Problem. Every line of the data below that holds the string "Insurance" needs to be reported.

Given information.

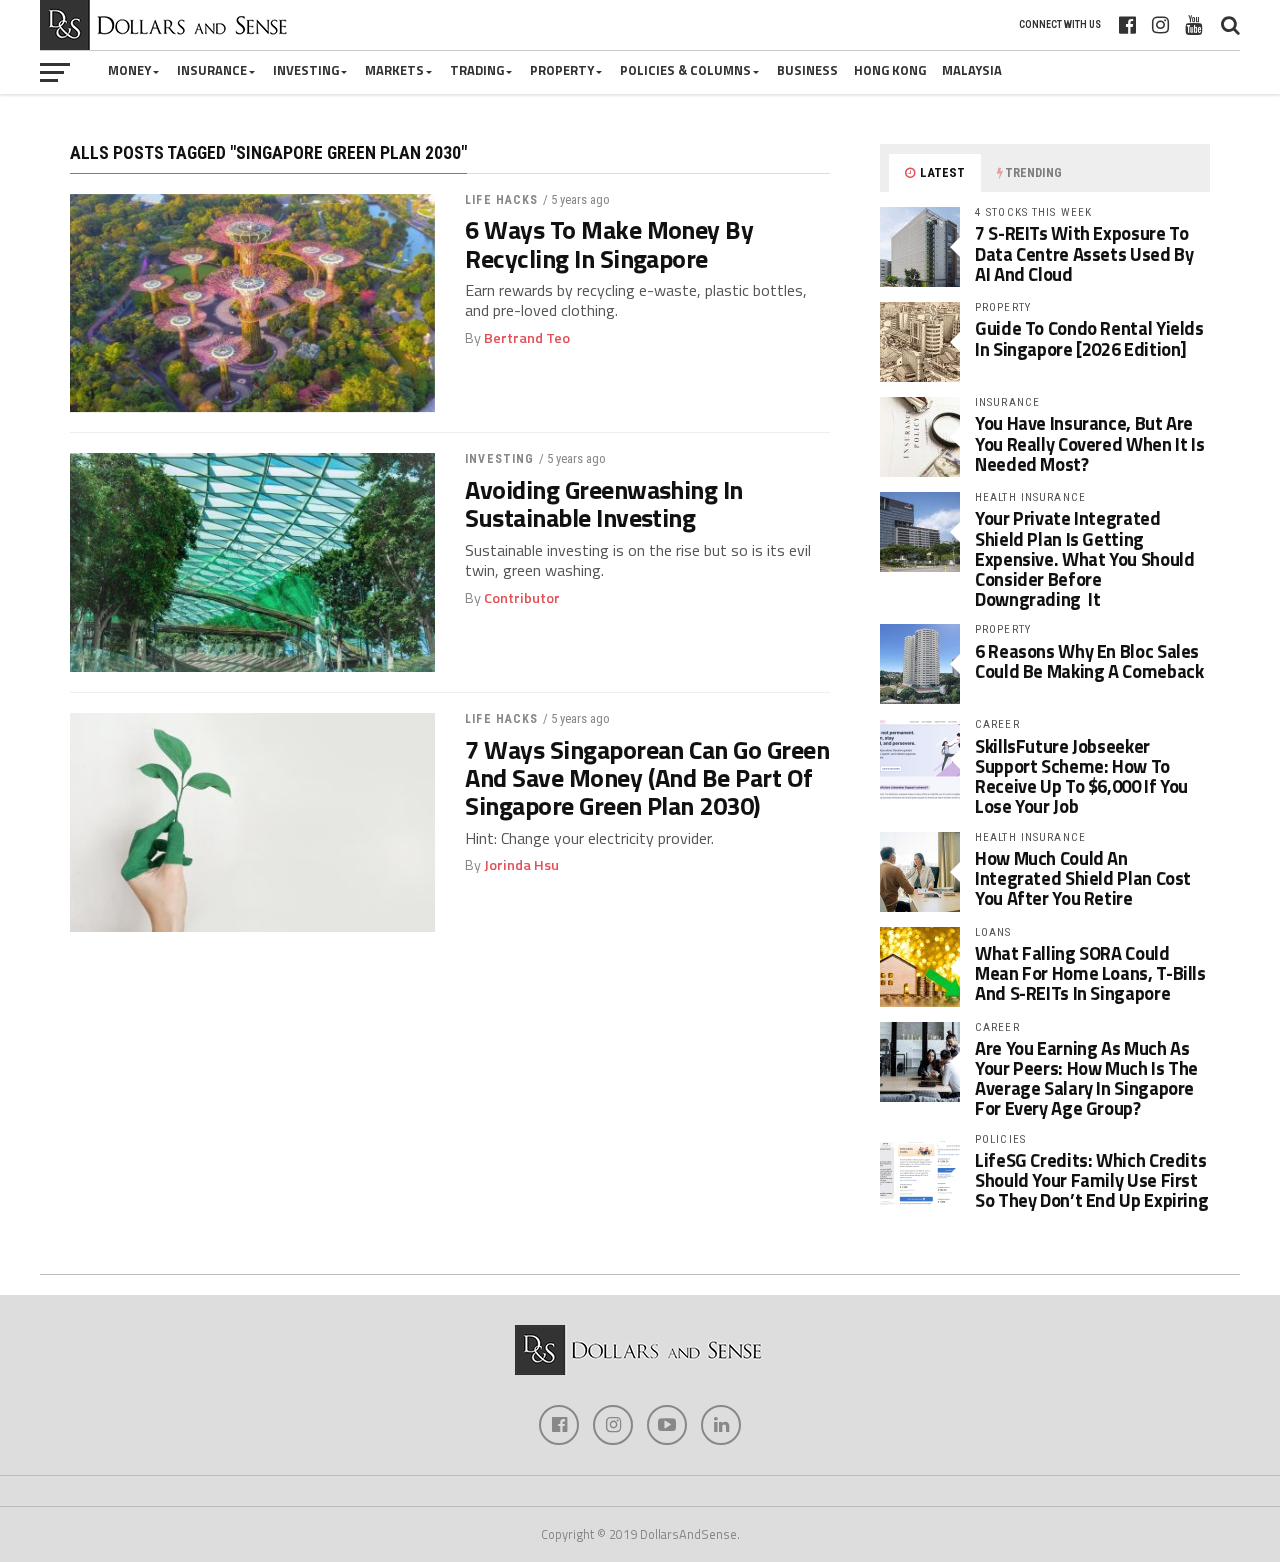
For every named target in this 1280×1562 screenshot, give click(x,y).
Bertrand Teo (527, 338)
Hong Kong (890, 70)
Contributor (522, 598)
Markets (394, 70)
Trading (477, 70)
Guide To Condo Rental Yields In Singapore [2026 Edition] (1089, 338)
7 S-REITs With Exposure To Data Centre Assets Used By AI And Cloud (1084, 253)
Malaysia (972, 70)
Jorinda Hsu (521, 865)
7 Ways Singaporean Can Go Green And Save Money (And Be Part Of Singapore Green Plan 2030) (647, 778)
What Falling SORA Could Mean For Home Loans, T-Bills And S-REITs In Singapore (1090, 973)
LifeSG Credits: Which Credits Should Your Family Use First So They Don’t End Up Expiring (1091, 1180)
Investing (306, 70)
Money (129, 70)
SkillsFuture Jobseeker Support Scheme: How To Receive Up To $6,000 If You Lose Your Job (1081, 776)
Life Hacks (501, 200)
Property (562, 70)
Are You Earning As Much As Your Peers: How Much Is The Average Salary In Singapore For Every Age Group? (1086, 1078)
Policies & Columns (685, 70)
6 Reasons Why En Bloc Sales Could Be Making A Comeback (1089, 661)
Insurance (212, 70)
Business (807, 70)
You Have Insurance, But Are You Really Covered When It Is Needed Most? (1089, 443)
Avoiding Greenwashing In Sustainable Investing (604, 504)
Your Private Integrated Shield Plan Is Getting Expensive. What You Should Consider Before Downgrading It (1084, 558)
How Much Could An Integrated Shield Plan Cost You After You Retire (1083, 878)
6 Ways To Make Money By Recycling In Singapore (609, 244)
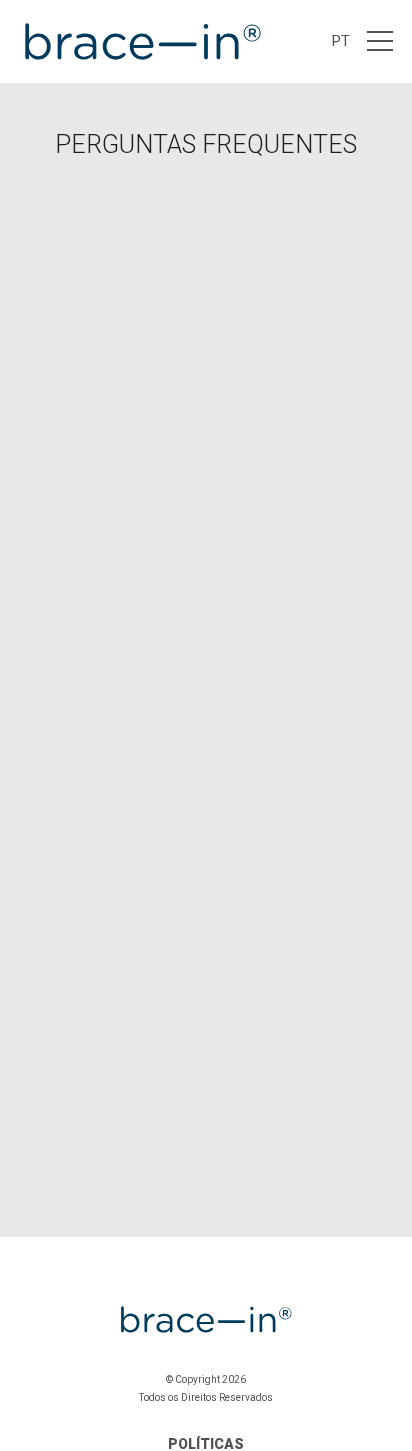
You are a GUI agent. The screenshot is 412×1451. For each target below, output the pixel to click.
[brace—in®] (141, 41)
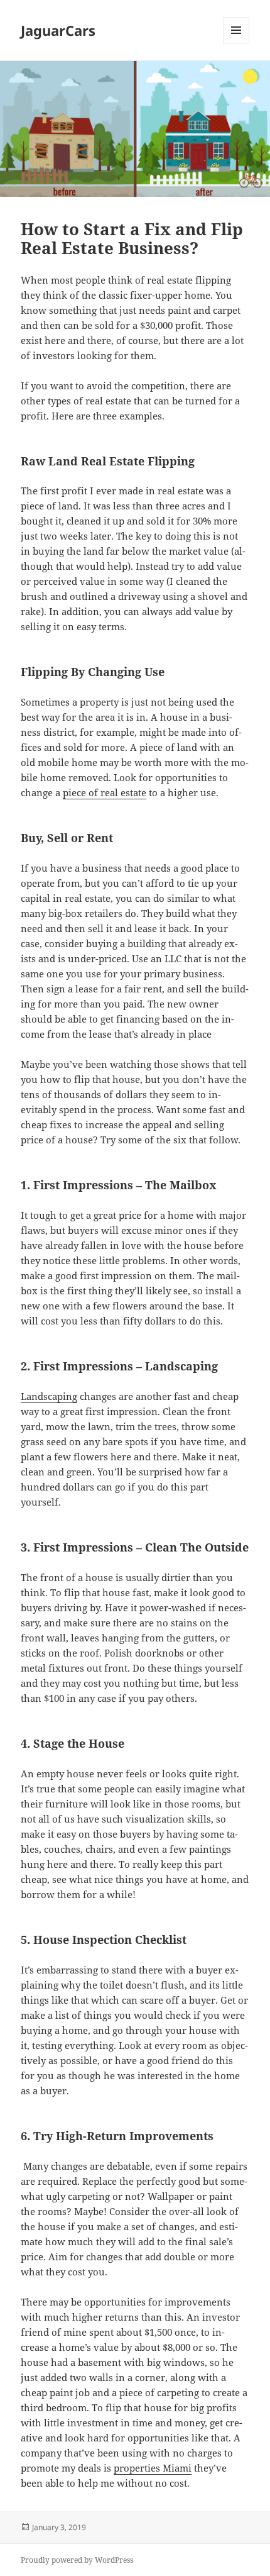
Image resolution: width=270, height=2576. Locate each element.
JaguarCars (58, 30)
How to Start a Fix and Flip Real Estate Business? (132, 238)
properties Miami (153, 2468)
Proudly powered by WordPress (77, 2560)
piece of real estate (104, 792)
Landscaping (49, 1396)
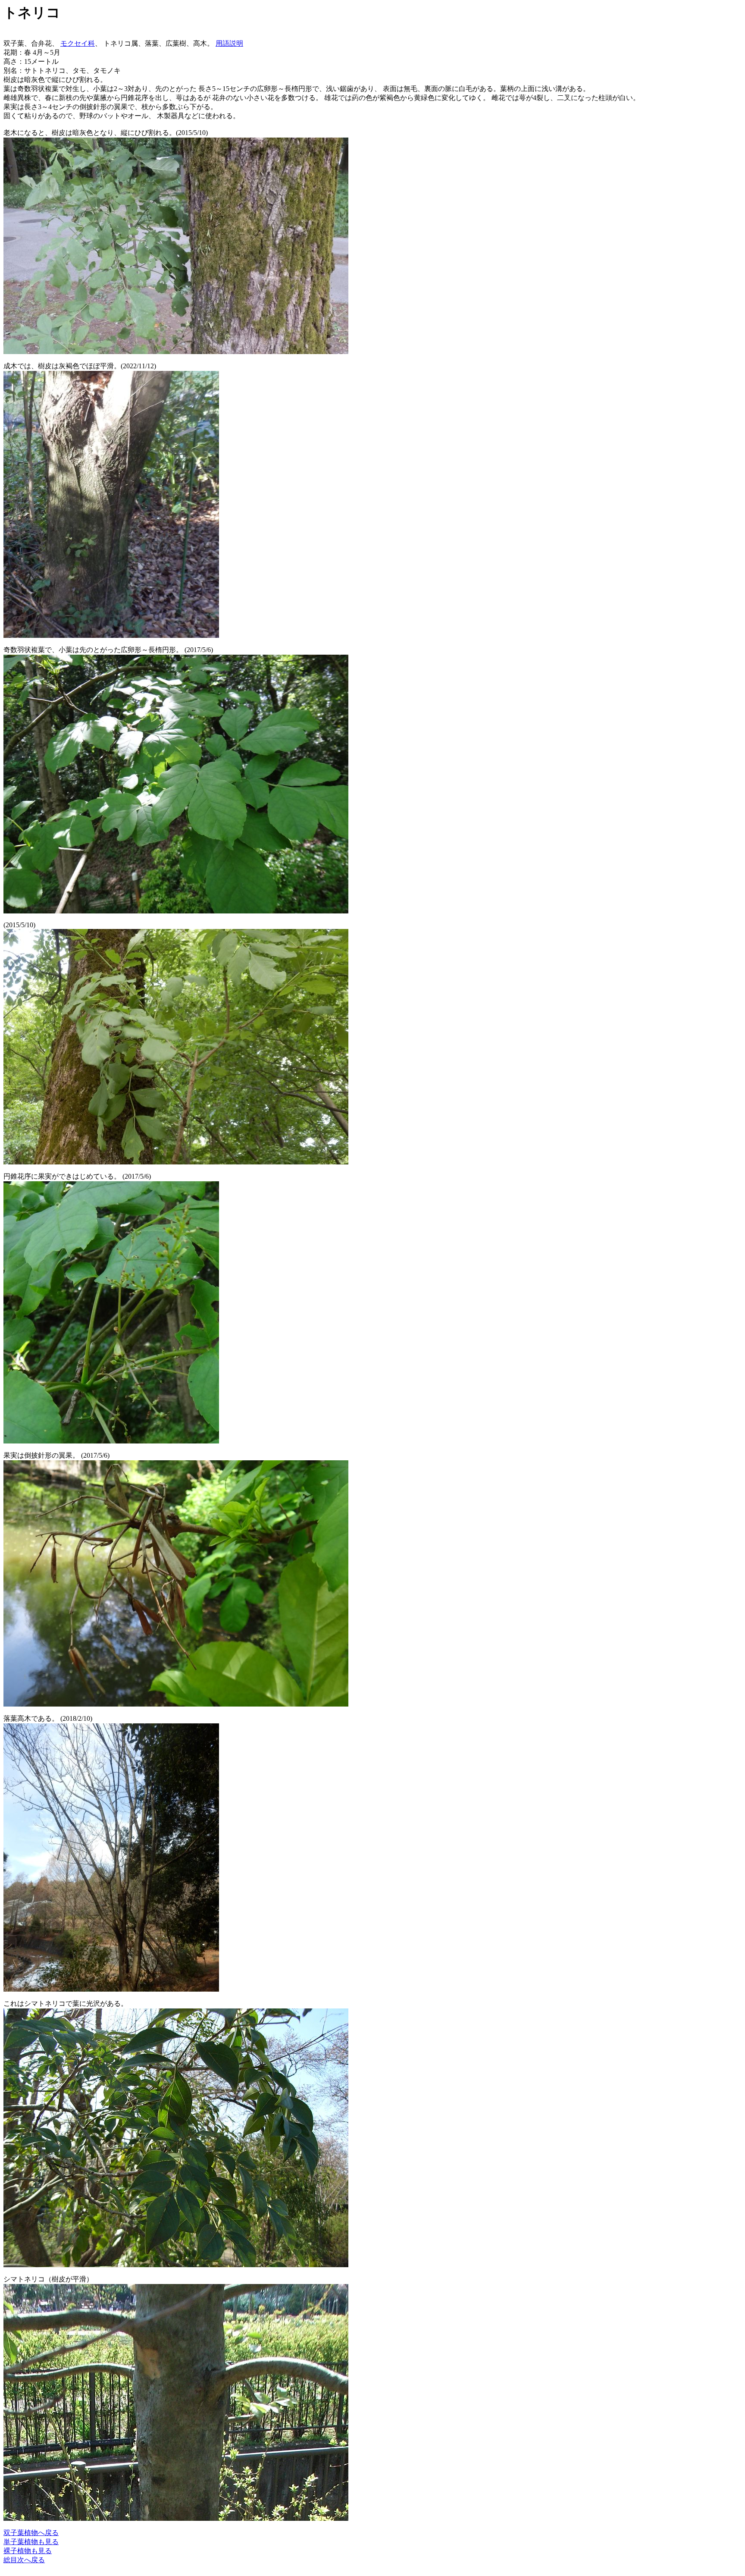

Solution below.
Insurance (212, 70)
You Have Insurance, But Are You Really Covered When It Is Needed Most? (1089, 443)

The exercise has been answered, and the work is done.